= Travail à faire =
Relevez toutes les personnes dont le passage choisi ci-dessous donne entre parenthèses les années de naissance et de mort, en indiquant ces années pour chacune.

= Passage choisi =
^^^^^^^^
Source: https://troysouthgate.substack.com/p/anatole-france-popul...

Croyez-le ou non, il y a eu des moments où l’extrême gauche et l’extrême droite se sont exprimées d’une seule voix, et un tel exemple concerne l’attaque dirigée contre Anatole France (1844–1924) par le mouvement surréaliste nouvellement formé. France, considéré par ses concitoyens comme le plus grand homme de lettres de l’histoire du pays et lauréat du prix Nobel de littérature en 1921, gisait impuissant sur son lit de mort tandis qu’un groupe de conspirateurs s’employait à rédiger une diatribe virulente dans laquelle leur cible déclinante serait décriée comme un conformiste complaisant, impardonnablement encensé par les deux camps politiques.

Imaginé par André Robert Breton (1896–1966), Paul Éluard (1895–1952) et Louis Aragon (1897–1982), l’article incriminé était un pamphlet de quatre pages intitulé Un Cadavre et visait à noircir le nom du poète, romancier et dramaturge socialiste en réaction au fait que ses œuvres littéraires étaient dévorées en si grand nombre. Bien que France ait été universellement vénéré, Breton expliqua que lui et ses compagnons conspirateurs

« considéraient son attitude comme la plus équivoque et la plus méprisable de toutes : il avait tout fait pour s’attirer l’approbation de la droite comme de la gauche. Il était gonflé d’honneurs et d’autosatisfaction. »
^^^^^^^^
= Données enregistrées =
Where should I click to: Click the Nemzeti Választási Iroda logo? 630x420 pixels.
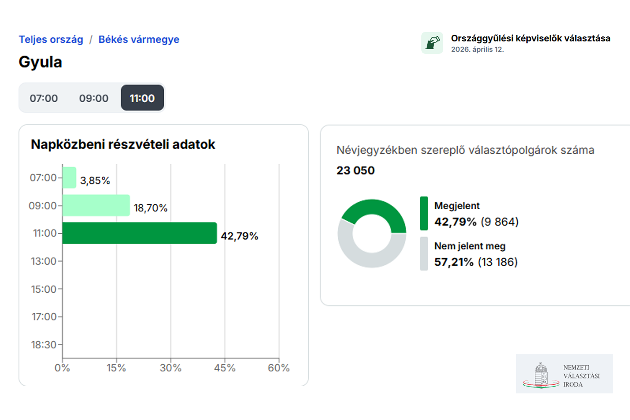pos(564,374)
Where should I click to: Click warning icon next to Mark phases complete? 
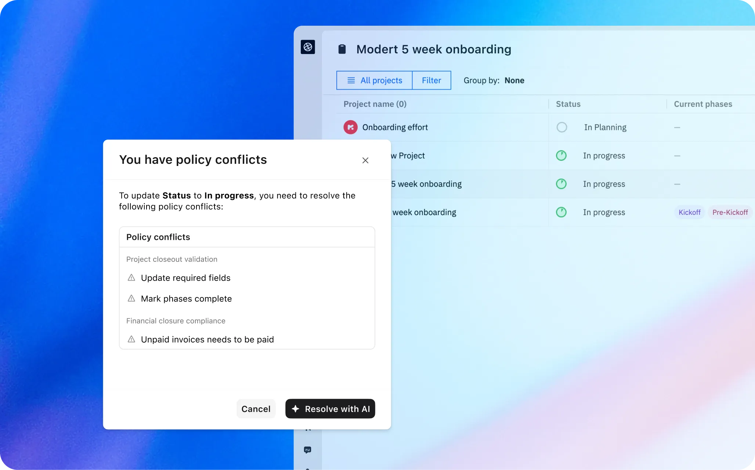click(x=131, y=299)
^^^^^^^^
= Réponse à l'exercice =
- Anatole France (1844–1924)
- André Robert Breton (1896–1966)
- Paul Éluard (1895–1952)
- Louis Aragon (1897–1982)